Das Landgericht hat die Klage abgewiesen. Vertragliche Ansprüche gegenüber der Beklagten bestünden nicht, weil lediglich ein Einzelmandat der Streitverkündeten begründet worden sei. Zwar sei im Zweifel davon auszugehen, dass ein Mandat allen Anwälten der Sozietät erteilt würde. Hier sei aber aufgrund der besonderen Umstände des Einzelfalls das Gegenteil erwiesen. Dafür spreche bereits der äußere Anschein des Treuhandauftrages. Zudem sei Gegenstand der Beauftragung nur eine anwaltsuntypische Aufgabe in Form einer Treuhandtätigkeit gewesen, die nicht im Zusammenhang mit einer rechtsberatenden Tätigkeit gestanden habe. Die vom Kläger vorgetragene Vertragsprüfung habe vielmehr derart im Hintergrund gestanden, dass sie nicht als anwaltliche Rechtsberatung gewertet werden könne. Die Zurechnung deliktischer Ansprüche über § 31 BGB analog i. V. m. § 128 HGB analog komme ebenfalls nicht in Betracht, weil der Kläger keinen Beweis für seine Behauptung angetreten habe, dass die Beklagte und die Streitverkündete eine Sozietät im rechtlichen Sinne gebildet hätten. Zwar habe eine Scheinsozietät bestanden. Dies sei im Rahmen der Zurechnung deliktischer Ansprüche aber nicht ausreichend, weil eine Rechtsscheinshaftung hier nicht in Betracht komme. Für den Fall, dass die Streitverkündete Angestellte der Beklagten gewesen sein sollte, scheitere eine Haftung der Beklagten über § 278 BGB daran, dass wegen des Einzelmandates keine vertraglichen Beziehungen zwischen dem Kläger und der Beklagten entstanden seien.

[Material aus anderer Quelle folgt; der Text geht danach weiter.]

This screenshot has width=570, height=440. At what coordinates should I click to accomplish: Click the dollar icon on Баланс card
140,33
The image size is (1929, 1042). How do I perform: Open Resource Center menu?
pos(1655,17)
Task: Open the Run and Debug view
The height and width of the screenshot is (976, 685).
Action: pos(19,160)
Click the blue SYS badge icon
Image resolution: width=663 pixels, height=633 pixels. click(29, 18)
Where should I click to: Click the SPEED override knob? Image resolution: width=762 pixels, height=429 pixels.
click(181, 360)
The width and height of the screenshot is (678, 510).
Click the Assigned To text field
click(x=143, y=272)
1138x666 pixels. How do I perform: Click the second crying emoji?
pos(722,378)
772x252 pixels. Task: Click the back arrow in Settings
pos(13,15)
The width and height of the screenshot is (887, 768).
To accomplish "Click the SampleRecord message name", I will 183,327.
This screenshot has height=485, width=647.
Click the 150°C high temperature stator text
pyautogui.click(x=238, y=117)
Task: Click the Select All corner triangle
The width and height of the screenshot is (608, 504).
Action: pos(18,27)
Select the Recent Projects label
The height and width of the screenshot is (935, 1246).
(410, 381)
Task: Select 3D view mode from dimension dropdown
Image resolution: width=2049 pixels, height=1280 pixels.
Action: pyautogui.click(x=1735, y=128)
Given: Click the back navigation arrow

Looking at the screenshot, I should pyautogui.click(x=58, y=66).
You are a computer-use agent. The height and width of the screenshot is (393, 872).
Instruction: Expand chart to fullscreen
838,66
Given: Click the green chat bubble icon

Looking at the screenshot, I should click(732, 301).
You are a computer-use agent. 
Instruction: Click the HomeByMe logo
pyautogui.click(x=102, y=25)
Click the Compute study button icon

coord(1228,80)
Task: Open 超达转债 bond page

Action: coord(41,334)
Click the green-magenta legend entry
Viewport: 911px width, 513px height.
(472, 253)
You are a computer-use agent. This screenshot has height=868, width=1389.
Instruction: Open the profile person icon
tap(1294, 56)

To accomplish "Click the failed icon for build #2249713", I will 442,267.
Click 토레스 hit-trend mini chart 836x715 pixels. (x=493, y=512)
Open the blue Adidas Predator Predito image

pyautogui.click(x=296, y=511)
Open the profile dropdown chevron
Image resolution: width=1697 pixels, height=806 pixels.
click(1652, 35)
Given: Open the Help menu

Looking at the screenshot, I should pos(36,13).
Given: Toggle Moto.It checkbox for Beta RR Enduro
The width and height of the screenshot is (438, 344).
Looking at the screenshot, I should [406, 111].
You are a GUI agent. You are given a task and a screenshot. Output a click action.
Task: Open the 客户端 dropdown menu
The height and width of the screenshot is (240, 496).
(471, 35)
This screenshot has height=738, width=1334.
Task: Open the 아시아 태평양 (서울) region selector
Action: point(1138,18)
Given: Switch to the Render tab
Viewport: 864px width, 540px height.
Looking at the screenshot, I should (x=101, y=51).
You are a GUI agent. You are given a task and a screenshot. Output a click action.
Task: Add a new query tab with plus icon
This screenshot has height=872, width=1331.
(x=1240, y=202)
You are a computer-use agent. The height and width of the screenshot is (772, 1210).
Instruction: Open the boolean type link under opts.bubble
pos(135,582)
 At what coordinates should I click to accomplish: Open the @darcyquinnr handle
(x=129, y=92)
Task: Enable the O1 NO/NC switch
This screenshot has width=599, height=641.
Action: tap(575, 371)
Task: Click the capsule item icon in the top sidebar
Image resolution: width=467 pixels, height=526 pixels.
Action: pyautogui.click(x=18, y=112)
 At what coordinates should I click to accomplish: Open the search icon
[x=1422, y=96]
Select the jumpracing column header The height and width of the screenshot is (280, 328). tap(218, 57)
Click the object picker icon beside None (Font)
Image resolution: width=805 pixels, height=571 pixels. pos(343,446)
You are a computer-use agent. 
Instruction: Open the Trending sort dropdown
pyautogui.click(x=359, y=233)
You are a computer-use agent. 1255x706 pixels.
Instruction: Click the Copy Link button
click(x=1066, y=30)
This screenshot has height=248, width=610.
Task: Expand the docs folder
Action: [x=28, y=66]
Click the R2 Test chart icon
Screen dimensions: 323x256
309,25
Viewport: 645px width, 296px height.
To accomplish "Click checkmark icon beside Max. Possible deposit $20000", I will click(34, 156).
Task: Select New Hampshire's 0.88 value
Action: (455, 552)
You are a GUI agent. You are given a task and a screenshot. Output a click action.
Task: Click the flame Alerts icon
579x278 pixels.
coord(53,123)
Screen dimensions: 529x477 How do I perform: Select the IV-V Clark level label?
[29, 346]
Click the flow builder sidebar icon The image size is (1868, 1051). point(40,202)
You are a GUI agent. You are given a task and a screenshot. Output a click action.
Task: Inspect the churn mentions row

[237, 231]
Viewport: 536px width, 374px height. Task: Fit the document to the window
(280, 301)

Hiergegen richtet sich die Berufung des Klägers, der weiterhin die Verurteilung der Beklagten zur Zahlung von 200.000,00 EUR begehrt. Er greift insbesondere die Ausführungen des Landgerichts zur Erteilung eines Einzelmandates an. Die Streitverkündete sei rechtsberatend und damit anwaltstypisch tätig gewesen. Diese Tätigkeit habe auch nicht völlig im Hintergrund gestanden. Im Übrigen habe das Landgericht in seinem Urteil die Beweislastverteilung verkannt. Denn im Zweifel sei von einem Vertrag mit der Sozietät auszugehen. Auch der erkennbare Wille des Klägers habe für einen Vertragsschluss mit der Sozietät gesprochen.
Der Kläger beantragt,
die Beklagte in Abänderung des erstinstanzlichen Urteils des Landgerichts Lüneburg vom 30. November 2005 (Az. 3 O 185/05) zu verurteilen, an ihn 200.000,00 EUR nebst Zinsen in Höhe von 5 %Punkten über dem Basiszinssatz ab Rechtshängigkeit zu zahlen.
Die Beklagte beantragt,
die Berufung zurückzuweisen.
Sie verteidigt das angefochtene Urteil unter Wiederholung und Vertiefung ihres erstinstanzlichen Vortrags.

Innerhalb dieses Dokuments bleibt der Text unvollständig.